**What to produce**
Please return the records below exactly as they stand.

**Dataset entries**

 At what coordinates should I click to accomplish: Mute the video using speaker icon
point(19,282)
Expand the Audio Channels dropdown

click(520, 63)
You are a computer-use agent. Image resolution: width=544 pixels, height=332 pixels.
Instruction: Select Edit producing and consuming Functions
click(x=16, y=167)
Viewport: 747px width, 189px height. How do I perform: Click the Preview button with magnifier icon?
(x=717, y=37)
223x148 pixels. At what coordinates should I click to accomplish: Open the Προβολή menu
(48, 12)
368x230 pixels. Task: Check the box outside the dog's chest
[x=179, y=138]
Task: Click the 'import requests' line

**Answer section**
 At what coordinates should I click to accomplish: Mute the video using speaker icon
point(19,282)
Expand the Audio Channels dropdown

click(520, 63)
You are a computer-use agent. Image resolution: width=544 pixels, height=332 pixels.
Instruction: Select Edit producing and consuming Functions
click(x=16, y=167)
Viewport: 747px width, 189px height. How do I perform: Click the Preview button with magnifier icon?
(x=717, y=37)
223x148 pixels. At what coordinates should I click to accomplish: Open the Προβολή menu
(48, 12)
368x230 pixels. Task: Check the box outside the dog's chest
[x=179, y=138]
Task: Click the 'import requests' line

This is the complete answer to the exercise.